── MATERIALS PROVIDED ──

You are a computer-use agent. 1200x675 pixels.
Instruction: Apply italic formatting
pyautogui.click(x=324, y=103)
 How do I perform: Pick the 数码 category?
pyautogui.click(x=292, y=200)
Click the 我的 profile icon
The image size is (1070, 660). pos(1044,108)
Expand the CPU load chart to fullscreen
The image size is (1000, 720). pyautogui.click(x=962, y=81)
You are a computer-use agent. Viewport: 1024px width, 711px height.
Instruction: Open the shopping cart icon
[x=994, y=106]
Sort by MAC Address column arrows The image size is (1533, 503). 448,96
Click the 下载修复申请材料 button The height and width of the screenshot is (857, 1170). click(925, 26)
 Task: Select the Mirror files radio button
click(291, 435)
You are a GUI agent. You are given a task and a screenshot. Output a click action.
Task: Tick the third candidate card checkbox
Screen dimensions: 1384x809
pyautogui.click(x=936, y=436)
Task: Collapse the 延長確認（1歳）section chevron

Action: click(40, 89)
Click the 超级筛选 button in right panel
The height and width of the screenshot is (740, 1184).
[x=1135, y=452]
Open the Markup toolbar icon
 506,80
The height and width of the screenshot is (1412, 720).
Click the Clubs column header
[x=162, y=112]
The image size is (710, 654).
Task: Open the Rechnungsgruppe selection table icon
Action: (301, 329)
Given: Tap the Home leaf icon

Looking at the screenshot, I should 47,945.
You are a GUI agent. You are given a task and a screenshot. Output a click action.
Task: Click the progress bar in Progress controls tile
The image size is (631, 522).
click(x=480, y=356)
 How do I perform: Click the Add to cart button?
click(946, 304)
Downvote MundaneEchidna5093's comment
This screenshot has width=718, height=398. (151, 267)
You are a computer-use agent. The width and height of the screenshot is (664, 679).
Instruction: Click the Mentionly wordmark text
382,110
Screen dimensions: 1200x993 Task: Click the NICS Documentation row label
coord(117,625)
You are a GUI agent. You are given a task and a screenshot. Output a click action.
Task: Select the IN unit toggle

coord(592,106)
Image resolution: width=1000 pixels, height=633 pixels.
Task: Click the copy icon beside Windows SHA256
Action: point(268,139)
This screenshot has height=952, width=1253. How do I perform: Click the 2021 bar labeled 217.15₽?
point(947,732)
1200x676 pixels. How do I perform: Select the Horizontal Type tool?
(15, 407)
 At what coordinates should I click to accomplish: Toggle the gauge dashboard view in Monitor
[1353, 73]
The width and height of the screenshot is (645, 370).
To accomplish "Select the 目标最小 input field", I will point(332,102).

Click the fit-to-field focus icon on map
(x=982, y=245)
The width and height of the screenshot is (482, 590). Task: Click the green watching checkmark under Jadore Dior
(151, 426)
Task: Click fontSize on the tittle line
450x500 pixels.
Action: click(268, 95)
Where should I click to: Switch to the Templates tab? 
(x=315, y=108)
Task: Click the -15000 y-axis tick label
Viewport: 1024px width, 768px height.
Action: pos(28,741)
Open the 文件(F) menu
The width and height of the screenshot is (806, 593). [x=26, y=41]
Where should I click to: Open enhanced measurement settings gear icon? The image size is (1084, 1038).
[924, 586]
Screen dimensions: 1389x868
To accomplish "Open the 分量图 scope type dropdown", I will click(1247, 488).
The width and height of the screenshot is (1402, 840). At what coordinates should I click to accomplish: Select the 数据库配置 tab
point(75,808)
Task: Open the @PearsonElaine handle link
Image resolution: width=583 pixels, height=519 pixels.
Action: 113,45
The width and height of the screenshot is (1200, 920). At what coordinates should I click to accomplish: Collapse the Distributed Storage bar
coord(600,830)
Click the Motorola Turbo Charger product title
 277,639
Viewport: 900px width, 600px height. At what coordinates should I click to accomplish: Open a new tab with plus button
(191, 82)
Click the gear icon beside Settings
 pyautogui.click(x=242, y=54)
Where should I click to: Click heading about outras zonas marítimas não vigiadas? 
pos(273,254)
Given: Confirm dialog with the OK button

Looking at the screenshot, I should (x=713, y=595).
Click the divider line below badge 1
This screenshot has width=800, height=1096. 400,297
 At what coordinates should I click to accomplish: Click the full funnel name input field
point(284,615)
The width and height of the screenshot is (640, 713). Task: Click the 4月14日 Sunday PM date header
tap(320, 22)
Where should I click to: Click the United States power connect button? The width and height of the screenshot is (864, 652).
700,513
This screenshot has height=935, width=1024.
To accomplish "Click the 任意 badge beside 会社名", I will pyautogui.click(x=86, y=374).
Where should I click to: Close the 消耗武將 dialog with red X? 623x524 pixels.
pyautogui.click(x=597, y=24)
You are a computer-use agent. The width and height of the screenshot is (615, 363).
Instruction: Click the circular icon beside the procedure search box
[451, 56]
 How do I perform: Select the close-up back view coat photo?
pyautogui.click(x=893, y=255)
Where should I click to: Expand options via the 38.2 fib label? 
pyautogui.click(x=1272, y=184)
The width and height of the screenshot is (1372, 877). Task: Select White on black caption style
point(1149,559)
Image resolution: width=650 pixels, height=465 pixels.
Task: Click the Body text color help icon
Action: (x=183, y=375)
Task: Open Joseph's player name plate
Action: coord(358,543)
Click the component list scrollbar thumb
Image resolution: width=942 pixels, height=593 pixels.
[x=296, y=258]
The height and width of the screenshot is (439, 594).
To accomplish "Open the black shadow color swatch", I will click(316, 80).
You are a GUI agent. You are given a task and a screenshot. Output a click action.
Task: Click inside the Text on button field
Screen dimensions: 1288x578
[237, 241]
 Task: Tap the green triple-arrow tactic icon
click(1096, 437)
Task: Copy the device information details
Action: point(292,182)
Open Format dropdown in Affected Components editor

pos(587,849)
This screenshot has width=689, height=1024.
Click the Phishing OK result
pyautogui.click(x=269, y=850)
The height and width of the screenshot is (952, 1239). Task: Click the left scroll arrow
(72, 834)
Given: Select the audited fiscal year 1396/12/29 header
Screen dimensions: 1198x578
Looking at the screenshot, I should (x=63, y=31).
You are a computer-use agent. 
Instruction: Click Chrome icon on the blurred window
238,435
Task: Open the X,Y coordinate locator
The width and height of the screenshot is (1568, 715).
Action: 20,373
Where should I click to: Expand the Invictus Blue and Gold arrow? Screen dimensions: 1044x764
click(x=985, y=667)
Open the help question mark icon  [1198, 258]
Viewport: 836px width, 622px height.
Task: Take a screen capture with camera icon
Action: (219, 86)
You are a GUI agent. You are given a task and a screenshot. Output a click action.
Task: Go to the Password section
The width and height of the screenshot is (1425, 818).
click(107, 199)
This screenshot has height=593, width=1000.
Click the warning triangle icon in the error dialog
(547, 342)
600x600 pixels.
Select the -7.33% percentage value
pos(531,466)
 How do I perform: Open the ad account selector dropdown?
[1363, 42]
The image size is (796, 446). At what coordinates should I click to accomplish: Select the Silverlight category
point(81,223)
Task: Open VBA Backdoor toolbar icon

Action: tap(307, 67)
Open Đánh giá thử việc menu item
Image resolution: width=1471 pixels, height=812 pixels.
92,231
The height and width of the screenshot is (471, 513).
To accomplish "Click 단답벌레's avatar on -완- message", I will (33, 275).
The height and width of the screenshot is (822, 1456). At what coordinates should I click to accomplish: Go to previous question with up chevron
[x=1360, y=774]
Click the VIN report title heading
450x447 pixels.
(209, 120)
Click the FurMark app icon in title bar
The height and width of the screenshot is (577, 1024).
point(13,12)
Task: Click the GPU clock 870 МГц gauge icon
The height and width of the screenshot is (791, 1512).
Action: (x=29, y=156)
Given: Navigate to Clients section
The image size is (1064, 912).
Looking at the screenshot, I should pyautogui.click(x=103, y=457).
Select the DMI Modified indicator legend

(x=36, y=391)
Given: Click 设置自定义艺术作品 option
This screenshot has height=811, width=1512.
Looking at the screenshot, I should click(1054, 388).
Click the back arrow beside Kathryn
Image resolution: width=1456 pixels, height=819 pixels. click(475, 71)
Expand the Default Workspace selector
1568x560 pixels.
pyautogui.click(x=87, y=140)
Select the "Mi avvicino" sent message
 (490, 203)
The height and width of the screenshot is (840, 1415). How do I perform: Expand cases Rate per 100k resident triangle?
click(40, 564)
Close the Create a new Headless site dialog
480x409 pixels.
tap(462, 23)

───

* **PROBLEM DETAILS**:
Tally the lines of the data that contain the word "will", and give only that tally.

* **WRITTEN SOLUTION**:
5